You play this position with movement, vision and a little faith.
Grace Koper on playing setter
When a coach sees something in a player, the player is sometimes the last one to see it. Fast forward to 2017 and both coach and player are flourishing. Koper, now a junior, directed the program to another district championship (33-7, 12-0 8-5A) and it’s building toward what is hoped to be a deep playoff run.
The first two qualities Barker-Groth looks for in a setter are leadership and decisiveness. It has to start with personality. The skill set can be harnessed over time. Koper had always been viewed as a great passer.

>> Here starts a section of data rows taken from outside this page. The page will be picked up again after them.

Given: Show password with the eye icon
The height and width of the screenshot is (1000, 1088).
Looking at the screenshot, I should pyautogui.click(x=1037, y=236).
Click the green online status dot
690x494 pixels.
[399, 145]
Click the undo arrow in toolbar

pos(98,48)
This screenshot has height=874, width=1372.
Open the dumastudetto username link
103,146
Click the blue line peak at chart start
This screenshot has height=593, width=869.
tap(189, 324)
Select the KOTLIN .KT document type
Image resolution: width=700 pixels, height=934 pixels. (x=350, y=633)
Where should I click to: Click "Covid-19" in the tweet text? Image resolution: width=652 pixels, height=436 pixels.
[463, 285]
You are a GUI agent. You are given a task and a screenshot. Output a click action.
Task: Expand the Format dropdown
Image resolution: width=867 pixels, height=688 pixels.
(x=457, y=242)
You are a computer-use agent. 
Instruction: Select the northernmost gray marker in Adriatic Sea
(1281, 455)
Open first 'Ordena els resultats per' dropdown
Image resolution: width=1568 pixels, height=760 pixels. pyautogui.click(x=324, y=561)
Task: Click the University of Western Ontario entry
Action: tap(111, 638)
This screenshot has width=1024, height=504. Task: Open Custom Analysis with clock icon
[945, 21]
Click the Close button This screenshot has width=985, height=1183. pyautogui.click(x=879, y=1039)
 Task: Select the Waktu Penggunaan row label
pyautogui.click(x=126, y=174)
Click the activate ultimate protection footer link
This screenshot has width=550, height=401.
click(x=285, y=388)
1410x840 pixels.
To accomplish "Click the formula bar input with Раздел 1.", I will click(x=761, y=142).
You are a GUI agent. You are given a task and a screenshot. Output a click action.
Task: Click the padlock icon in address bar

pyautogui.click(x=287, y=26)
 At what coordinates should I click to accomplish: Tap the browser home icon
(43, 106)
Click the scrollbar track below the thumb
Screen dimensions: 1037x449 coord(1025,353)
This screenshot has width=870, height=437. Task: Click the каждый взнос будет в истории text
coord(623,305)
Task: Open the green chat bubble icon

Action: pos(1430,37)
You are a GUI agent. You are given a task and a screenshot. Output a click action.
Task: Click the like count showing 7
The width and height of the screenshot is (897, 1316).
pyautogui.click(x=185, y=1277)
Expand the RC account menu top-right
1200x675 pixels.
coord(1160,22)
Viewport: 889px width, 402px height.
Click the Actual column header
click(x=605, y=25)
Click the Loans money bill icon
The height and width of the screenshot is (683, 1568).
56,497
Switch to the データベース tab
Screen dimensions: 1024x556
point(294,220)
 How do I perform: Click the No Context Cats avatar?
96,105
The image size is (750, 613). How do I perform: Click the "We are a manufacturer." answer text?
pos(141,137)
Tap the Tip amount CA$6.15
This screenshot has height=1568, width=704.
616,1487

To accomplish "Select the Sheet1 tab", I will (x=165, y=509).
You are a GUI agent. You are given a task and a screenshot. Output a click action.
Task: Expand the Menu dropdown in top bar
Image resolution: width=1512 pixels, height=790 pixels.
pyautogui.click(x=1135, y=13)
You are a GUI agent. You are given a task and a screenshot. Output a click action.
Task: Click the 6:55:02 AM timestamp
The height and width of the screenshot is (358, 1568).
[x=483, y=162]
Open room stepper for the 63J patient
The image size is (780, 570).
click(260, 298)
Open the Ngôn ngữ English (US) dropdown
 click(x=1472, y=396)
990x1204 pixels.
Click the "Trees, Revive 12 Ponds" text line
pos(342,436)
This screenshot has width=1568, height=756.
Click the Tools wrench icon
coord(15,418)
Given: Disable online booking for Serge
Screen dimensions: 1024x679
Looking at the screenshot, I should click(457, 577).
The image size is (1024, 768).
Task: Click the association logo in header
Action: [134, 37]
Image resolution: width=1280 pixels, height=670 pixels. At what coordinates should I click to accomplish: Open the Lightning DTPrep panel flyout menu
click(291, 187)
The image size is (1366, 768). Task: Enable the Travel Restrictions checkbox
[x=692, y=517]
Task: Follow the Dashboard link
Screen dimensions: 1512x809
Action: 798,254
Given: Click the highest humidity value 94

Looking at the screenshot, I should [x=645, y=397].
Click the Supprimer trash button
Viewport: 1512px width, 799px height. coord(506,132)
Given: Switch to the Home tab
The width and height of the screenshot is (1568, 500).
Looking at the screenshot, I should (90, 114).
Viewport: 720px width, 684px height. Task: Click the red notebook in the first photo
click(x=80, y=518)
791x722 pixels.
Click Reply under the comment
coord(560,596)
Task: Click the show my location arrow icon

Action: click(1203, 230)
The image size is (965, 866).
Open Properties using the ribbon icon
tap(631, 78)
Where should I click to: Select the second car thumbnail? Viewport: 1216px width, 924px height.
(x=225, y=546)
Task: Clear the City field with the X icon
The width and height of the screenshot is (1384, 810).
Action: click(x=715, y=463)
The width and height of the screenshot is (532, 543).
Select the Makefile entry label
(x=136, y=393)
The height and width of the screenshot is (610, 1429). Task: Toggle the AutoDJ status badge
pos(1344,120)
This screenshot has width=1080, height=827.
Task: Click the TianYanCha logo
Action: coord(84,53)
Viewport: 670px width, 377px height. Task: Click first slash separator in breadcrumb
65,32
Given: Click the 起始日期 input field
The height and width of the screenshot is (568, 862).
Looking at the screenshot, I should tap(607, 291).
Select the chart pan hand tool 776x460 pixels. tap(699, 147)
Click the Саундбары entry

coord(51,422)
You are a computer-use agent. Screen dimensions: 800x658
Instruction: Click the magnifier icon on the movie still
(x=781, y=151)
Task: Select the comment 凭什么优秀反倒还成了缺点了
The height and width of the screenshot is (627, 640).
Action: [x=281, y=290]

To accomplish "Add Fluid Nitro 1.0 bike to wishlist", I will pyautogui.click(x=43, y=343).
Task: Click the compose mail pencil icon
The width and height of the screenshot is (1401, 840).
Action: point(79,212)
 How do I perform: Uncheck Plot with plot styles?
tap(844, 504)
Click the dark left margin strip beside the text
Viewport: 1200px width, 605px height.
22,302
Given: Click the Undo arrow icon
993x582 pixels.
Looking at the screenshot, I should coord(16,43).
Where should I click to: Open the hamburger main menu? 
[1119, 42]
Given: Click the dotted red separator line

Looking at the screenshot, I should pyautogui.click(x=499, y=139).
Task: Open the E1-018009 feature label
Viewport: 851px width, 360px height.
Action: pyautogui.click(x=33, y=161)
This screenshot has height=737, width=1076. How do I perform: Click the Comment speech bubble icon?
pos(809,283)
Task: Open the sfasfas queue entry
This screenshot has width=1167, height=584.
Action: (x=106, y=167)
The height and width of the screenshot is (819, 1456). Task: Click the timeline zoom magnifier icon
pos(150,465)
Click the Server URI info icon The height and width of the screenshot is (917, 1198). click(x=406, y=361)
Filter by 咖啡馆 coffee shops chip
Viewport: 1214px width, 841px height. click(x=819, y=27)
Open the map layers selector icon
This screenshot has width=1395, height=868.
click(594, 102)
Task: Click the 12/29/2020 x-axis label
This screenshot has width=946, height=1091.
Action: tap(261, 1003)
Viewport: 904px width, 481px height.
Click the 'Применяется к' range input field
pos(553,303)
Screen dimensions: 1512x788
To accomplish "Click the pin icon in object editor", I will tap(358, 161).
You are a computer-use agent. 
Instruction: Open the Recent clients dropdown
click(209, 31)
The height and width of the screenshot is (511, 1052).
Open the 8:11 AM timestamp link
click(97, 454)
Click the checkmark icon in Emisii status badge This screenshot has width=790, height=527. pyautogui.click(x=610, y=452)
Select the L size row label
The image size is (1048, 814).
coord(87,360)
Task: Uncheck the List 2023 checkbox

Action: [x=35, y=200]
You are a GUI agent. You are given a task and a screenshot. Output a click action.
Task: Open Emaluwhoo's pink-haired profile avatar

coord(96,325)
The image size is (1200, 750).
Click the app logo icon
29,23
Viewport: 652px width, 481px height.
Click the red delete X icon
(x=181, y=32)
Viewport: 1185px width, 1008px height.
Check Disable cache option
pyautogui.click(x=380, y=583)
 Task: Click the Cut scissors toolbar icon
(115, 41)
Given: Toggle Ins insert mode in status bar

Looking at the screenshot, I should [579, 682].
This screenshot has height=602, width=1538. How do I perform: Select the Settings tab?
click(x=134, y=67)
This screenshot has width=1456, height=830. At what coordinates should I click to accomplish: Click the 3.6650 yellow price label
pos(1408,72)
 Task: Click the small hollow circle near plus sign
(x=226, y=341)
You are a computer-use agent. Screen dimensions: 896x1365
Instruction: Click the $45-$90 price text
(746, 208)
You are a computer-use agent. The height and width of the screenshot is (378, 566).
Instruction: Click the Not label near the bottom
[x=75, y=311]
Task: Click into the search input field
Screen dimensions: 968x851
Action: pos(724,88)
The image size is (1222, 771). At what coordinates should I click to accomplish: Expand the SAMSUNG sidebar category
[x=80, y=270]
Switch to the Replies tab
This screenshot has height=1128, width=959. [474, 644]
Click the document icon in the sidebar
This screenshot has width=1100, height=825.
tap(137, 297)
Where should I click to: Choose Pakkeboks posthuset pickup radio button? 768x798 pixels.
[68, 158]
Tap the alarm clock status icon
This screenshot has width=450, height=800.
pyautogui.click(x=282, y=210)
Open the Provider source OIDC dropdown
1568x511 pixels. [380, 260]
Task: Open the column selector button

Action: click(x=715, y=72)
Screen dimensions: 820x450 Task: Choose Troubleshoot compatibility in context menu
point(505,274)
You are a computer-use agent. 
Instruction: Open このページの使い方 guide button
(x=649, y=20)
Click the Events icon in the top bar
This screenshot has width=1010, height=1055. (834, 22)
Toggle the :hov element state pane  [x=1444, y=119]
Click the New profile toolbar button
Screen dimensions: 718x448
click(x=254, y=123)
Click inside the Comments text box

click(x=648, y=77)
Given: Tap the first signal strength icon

“I had some bad looking sets to start,” Koper said. “But I promised my hitters I would give them the best ball possible every time. Whatever I do, I’m going do 100 percent.”
Koper has grown up in a house with four brothers. Naturally, she acquired a take-charge personality. As the regular season winds down, Koper has been a presence on the court with 1,197 assists and 274 digs.
“Her attitude is that she’s not going to let balls drop or give up on any ball or any teammate,” Barker-Groth said. “Setters are leaders. They have the go get’em personality and takes everyone with her. She can control the emotions and has the mental part down.”
Barker-Groth nurtured Koper through 2016. Colleyville Heritage stayed in a 6-2 as Koper and Lauren Evans split time.
The following January, Barker-Groth turned everything over to Koper and transitioned to the 5-1. Koper would be on the court at all times. The program also wanted to keep Evans as just a hitter so she could focus on her offense.
Barker-Groth subscribes to the 5-1. She wants the same person touching the ball. She wants consistency. She demands reliability.
Initial hesitancy greeted the change. However, Koper took the responsibility and ran with it. Although she doesn’t play club volleyball — she plays beach — Koper spent just about every offseason day working on passing and setting mechanics and moving on the floor. Gym walls served as hitting partners.
Chemistry between Koper and her hitters is continuous. The upcoming playoff run will require belief, execution and some breaks. The Class 5A state tournament is Nov. 15-18 at Garland’s Culwell Center. Barker-Groth likes their chances with an established floor leader.
“You have nanosecond to make a decision,” Koper said. “Then there’s the peripheral vision of who is moving forwards and backwards. You play this position with movement, vision and a little faith. We have the talent to go far. Now, it’s a matter of belief that we can do it.”